──────── Given data ────────

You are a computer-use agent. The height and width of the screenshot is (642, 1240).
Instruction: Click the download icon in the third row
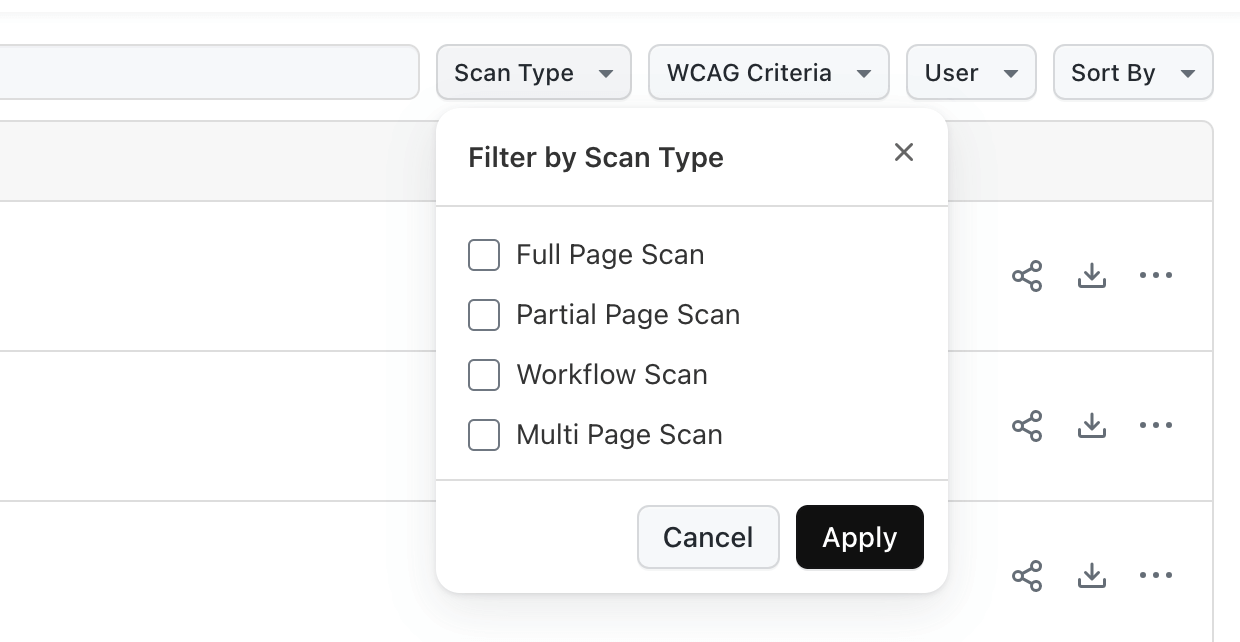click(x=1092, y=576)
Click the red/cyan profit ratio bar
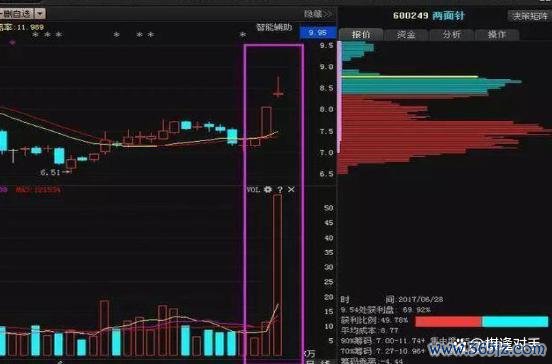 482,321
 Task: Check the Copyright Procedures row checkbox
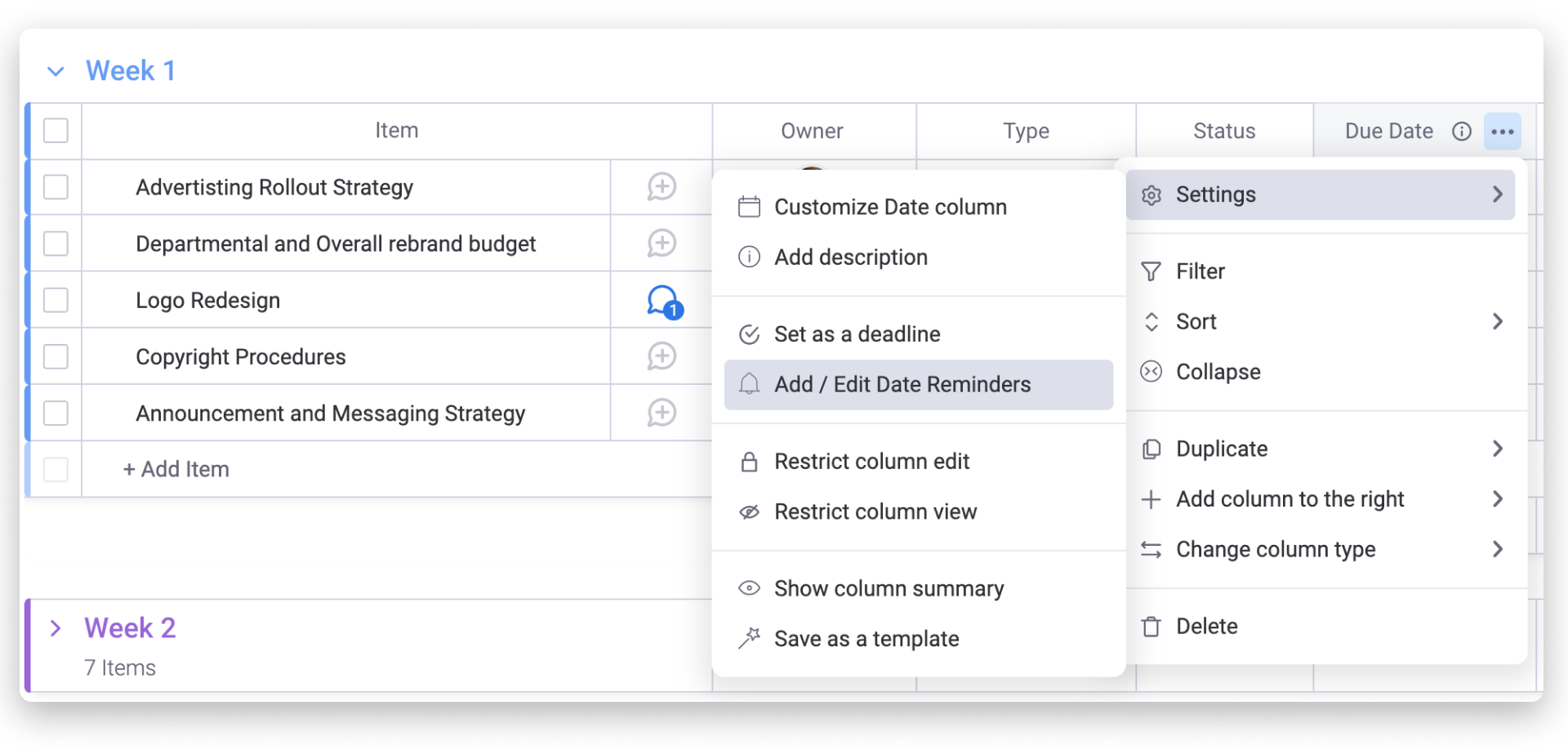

────────
──────── Given data ────────

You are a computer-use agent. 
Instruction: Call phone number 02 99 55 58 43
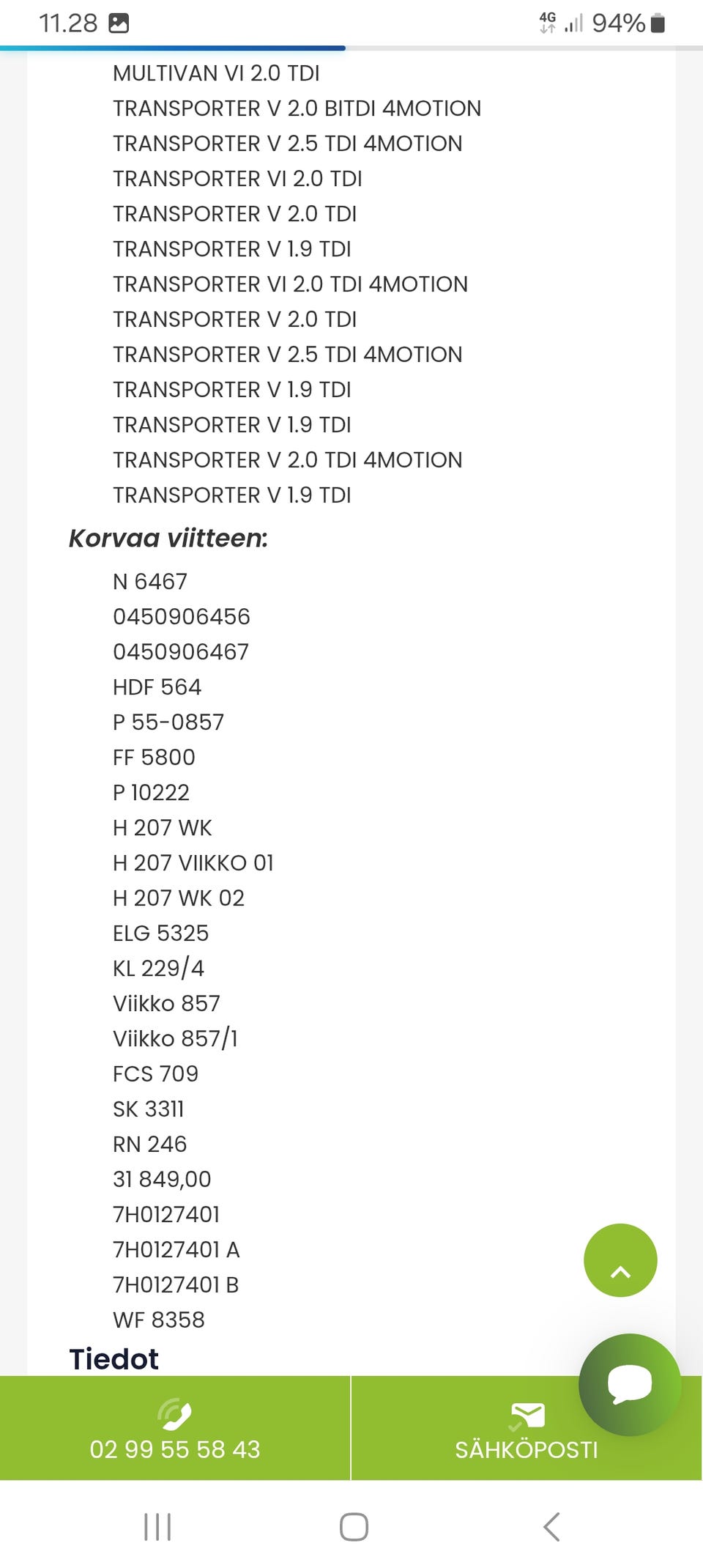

────────

To do:
Filter the data down to the lines that contain the string "agent", and copy them.

Answer:
You are a computer-use agent. The height and width of the screenshot is (642, 1240).
You are a computer-use agent. 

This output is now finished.